Helicobacter salomonis

Scientific classification
- Domain: Bacteria
- Kingdom: Pseudomonadati
- Phylum: Campylobacterota
- Class: "Campylobacteria"
- Order: Campylobacterales
- Family: Helicobacteraceae
- Genus: Helicobacter
- Species: H. salomonis
- Binomial name: Helicobacter salomonis Jalava et al. 1997

= Helicobacter salomonis =

- Genus: Helicobacter
- Species: salomonis
- Authority: Jalava et al. 1997

Species of bacterium

Helicobacter salomonis (H. salomonis) is a species within the Helicobacter genus of gram-negative bacteria. Helicobacter pylori is by far the best known Helicobacter species primarily because humans infected with it may develop gastrointestinal tract diseases such as stomach inflammation, stomach ulcers, duodenal ulcers, stomach cancers of the nonlymphoma type, and various subtypes of extranodal marginal zone lymphomass, e.g. those of the stomach, small intestines, large intestines, and rectumn. H. pylori is also associated with the development of bile duct cancer and has been associated with a wide range of other diseases, although its role in the development of many of these other diseases requires further study. Humans infected with H. salomonis may develop some of the same gastrointestinal diseases viz., stomach inflammation, stomach ulcers, duodenal ulcers, stomach cancers that are not lymphomas, and extranodal marginal B cell lymphomas of the stomach. Other non-H. pylori Helicobacter species that are known to be associated with these gastrointestinal diseases are Helicobacter bizzozeronii, Helicobacter suis, Helicobacter felis, and Helicobacter heilmannii s.s. Because of their disease associations, these four Helicobacter species plus H. salomonis are often group together and termed Helicobacter heilmannii sensu lato.

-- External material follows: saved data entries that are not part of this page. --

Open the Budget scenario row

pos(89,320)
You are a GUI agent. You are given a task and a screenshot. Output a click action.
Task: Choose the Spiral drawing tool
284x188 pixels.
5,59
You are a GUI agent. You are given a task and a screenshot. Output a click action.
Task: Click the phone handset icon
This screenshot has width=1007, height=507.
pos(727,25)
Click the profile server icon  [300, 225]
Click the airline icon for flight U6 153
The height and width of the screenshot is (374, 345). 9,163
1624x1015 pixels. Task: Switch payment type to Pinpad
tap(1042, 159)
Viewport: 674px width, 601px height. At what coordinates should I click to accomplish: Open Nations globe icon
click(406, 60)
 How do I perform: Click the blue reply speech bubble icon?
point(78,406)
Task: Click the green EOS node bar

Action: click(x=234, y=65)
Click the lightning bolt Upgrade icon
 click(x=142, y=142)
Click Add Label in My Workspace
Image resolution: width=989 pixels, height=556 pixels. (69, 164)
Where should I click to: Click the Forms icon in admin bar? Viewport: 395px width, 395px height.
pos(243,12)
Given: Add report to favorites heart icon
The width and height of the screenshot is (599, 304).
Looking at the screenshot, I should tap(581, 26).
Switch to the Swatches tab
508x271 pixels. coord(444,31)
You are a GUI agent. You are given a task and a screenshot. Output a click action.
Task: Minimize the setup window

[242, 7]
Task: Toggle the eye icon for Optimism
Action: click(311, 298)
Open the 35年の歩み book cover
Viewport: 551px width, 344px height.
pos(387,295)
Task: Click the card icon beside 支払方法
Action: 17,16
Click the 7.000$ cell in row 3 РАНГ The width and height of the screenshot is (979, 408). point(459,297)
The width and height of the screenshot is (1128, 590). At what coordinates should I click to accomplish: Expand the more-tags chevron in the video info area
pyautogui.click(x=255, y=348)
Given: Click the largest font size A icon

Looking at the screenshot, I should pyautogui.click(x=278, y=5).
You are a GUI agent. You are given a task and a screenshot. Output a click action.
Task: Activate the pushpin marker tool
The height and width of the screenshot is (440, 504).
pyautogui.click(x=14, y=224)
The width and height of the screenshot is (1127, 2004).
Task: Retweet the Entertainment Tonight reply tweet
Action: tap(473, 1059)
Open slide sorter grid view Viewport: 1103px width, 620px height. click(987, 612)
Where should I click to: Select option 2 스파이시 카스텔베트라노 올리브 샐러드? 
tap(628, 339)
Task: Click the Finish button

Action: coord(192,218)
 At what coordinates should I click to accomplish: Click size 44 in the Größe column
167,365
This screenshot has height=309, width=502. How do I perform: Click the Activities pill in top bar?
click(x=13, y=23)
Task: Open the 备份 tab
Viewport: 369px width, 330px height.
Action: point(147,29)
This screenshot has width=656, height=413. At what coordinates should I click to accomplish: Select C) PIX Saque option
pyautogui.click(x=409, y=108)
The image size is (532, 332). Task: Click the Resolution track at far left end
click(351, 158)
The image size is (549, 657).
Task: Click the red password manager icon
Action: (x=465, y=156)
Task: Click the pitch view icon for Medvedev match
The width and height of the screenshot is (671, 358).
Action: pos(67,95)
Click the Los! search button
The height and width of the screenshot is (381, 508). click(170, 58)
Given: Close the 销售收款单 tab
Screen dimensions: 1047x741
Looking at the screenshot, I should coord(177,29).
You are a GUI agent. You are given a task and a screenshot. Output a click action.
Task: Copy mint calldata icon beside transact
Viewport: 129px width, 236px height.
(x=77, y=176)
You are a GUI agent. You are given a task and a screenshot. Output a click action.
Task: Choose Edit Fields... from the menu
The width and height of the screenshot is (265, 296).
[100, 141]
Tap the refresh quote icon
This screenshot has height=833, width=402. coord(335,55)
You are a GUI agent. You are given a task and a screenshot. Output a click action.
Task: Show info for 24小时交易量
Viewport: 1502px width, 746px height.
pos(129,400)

Helicobacter salomonis bacteria are detected in the stomachs of their natural hosts - cats, dogs, and rabbits. Reports suggest that individuals, including children, are infected with this bacterium by having close contact one of these animals: H. heilmanni s.l.-associated diseases, including those associated with H. salomonis, appear to be zoonotic diseases, i.e., infectious diseases that are caused by pathogen that spread from animals to humans. It is important to diagnose H. salomonis and other Helicobacter heilmannii sensu lato infections in patients with the cited upper gastrointestinal tract diseases, including in particular extranodal marginal zone lymphoma of the stomach, because some of them have been successfully treated and cured using antibiotic-based drug regimens (e.g.amoxicillin, clarithromycin, plus a proton pump inhibitor or metronidazole, clarithromycin, plus a proton pump inhibitor) directed against the instigating bacterium.